▶ Istruzioni:
(1) Indica se ciascuna affermazione concorda con il brano sull'economia mondiale, rispondendo sì o no e citando le parole decisive del brano: (a) la guerra in Medio Oriente ha provocato uno shock petrolifero; (b) la Germania ha perso le forniture di gas russo senza subire un disastro economico; (c) le conseguenze negative della pandemia sui trasporti sono ormai scomparse.
(2) Prosegui il brano sull'economia mondiale a partire dalla sua ultima frase.

▶ Brano proposto:
A prima vista, la resilienza dell’economia mondiale appare rassicurante, scriveva recentemente il settimanale inglese The Economist. L’America ha registrato una crescita economica anche se la sua guerra commerciale con la Cina si è intensificata. La Germania ha resistito alla perdita delle forniture di gas russo senza subire un disastro economico. È andata in difficoltà e ora sembra lentamente riprendersi. La guerra in Medio Oriente non ha portato nessuno shock petrolifero.
Gli attacchi terroristici nella zona del canale di Suez non sembrano aver intaccato il flusso complessivo delle merci e le conseguenze negative della pandemia sui trasporti e sul commercio internazionale, pur ancora presenti, si stanno riassorbendo.

▶ Dati grezzi:

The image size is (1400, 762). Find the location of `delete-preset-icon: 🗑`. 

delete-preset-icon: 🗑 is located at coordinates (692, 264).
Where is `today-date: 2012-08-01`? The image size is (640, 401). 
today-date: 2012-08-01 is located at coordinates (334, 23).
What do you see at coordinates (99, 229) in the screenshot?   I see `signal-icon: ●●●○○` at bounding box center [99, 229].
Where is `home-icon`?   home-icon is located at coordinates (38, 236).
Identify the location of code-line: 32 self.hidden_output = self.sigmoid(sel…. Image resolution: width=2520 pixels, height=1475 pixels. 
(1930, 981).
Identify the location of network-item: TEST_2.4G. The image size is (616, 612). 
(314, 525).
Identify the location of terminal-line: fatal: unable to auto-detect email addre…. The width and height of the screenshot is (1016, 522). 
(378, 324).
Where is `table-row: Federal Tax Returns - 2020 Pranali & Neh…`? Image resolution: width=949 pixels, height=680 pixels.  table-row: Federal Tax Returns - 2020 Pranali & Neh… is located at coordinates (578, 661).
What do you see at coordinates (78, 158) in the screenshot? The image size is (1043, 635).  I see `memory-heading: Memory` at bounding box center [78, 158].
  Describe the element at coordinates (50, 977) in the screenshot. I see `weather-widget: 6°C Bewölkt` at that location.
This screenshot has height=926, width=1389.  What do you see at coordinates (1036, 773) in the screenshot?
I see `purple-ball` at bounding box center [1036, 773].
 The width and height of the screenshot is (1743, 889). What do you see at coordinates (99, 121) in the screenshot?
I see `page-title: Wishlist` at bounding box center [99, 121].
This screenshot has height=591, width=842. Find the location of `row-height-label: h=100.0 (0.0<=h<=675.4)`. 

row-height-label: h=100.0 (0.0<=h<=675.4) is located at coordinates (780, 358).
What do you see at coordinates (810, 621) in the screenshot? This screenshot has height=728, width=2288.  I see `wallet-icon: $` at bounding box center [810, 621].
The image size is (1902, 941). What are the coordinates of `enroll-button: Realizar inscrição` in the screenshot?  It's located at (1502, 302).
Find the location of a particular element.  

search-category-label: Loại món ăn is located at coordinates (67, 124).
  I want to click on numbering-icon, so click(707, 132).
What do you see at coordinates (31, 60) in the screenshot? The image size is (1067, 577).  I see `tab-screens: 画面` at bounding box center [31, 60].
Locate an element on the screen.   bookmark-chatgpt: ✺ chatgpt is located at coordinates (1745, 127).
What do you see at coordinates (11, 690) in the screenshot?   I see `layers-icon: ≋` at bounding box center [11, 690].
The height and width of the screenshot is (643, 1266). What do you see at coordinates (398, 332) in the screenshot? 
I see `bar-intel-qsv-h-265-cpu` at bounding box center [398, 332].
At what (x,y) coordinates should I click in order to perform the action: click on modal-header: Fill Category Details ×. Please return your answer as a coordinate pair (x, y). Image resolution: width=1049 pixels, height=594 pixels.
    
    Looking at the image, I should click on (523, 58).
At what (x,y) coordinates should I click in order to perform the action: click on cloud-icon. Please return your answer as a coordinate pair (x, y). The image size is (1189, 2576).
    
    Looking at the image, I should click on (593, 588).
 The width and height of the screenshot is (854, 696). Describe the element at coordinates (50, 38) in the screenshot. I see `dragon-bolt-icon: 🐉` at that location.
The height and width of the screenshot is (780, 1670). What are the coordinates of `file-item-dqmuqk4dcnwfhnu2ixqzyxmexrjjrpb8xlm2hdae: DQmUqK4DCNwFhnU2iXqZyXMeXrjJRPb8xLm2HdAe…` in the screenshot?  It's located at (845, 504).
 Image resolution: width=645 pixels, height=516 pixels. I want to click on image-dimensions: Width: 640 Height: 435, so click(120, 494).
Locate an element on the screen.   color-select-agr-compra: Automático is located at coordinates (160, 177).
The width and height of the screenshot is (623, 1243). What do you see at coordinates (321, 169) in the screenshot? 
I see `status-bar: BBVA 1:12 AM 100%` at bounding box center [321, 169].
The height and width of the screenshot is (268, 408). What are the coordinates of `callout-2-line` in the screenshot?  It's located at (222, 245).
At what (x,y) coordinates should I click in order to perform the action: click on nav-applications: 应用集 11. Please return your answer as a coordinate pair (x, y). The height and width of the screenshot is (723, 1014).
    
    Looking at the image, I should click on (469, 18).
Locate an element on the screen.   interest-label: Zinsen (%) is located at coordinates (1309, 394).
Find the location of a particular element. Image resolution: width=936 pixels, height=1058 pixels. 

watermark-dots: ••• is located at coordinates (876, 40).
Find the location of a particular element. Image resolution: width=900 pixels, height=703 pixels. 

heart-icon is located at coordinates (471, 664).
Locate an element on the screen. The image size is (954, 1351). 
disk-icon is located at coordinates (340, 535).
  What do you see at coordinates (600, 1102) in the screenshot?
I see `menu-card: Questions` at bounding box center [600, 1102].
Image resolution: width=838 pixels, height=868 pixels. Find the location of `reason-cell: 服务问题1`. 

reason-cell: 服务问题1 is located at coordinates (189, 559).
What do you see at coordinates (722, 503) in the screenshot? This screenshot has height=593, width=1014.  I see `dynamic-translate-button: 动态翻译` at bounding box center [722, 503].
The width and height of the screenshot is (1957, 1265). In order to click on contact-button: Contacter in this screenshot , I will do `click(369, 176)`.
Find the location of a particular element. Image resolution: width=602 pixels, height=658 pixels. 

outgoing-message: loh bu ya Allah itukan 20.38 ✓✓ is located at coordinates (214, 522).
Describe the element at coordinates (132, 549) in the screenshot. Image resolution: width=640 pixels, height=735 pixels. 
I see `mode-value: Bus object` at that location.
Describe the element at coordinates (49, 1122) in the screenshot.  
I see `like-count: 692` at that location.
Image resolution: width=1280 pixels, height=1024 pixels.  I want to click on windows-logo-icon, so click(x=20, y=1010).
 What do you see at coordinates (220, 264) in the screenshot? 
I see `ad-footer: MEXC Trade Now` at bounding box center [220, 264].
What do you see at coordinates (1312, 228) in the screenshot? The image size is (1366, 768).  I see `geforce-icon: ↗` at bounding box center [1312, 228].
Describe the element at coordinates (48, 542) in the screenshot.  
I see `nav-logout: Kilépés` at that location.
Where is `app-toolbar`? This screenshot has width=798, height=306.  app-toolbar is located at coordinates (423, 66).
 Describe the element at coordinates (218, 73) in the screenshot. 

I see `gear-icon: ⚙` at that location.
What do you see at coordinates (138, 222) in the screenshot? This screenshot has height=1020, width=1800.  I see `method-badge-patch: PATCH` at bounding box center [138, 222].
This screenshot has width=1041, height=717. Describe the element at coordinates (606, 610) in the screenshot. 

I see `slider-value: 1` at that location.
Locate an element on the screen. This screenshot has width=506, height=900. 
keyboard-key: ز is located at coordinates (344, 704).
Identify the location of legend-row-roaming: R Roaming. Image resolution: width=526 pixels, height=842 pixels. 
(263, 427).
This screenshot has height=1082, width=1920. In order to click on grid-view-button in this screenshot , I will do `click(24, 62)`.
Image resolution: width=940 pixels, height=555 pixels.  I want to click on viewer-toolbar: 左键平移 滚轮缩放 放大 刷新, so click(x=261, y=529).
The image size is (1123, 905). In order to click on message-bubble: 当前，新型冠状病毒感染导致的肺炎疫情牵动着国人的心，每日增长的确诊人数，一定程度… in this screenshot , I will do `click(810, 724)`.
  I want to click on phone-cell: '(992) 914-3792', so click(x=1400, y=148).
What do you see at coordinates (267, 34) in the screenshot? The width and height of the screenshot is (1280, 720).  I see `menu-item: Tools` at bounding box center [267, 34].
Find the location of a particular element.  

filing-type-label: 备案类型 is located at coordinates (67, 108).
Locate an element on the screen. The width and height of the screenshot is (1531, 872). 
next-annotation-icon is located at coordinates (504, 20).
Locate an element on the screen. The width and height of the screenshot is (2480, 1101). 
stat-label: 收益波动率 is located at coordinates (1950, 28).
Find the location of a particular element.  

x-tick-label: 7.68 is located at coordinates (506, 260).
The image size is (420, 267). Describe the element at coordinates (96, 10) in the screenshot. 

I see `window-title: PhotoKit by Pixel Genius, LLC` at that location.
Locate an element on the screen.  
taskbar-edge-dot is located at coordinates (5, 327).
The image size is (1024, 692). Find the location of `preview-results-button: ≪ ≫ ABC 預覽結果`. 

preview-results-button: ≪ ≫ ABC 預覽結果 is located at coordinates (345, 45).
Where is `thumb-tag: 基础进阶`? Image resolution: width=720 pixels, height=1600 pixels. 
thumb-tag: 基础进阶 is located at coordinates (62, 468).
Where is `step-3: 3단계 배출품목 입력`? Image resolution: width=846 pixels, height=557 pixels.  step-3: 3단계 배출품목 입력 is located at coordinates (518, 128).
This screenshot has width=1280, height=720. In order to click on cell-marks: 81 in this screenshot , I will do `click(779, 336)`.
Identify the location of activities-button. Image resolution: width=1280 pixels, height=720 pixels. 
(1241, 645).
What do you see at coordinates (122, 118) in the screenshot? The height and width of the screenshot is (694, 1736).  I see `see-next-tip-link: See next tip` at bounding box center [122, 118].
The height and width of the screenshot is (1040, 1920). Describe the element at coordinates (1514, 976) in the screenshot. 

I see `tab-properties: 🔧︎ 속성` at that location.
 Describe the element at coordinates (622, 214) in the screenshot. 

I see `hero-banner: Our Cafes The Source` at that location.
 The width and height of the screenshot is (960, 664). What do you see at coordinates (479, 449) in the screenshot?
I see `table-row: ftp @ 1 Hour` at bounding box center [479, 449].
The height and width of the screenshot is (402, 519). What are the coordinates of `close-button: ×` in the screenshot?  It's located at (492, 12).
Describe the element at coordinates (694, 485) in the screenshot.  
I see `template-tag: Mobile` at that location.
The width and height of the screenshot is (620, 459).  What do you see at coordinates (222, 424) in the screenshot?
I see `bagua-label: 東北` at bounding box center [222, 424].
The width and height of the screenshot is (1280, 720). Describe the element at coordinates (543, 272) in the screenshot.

▶ Risposte:
(1)
(a) No: «La guerra in Medio Oriente non ha portato nessuno shock petrolifero.»
(b) Sì: «La Germania ha resistito alla perdita delle forniture di gas russo senza subire un disastro economico.»
(c) No: «pur ancora presenti, si stanno riassorbendo.»

(2)
Una situazione apparentemente stabile o in leggero miglioramento nasconde tuttavia diverse fragilità. L’ordine economico mondiale che per decenni ha retto le sorti del mondo dopo la Seconda guerra mondiale mostra le corde e potrebbe condurre persino a quella che gli economisti considerano un’anarchia, laddove gli atti di forza e i conflitti vengono utilizzati dalle grandi potenze per regolare l’ordine mondiale stesso.
Ma non è solo una questione di conflitti. Le sanzioni soprattutto economiche vengono utilizzate in maniera più ampia negli ultimi due anni, anche se non sembrano affatto sortire i risultati annunciati. Accanto alle sanzioni si sviluppa una guerra commerciale basata sugli aiuti di Stato, soprattutto in Cina e negli Stati Uniti, in particolare per quanto concerne le tecnologie utili a effettuare la transizione ecologica, che persino l’Unione europea, con meno mezzi, è propensa a seguire.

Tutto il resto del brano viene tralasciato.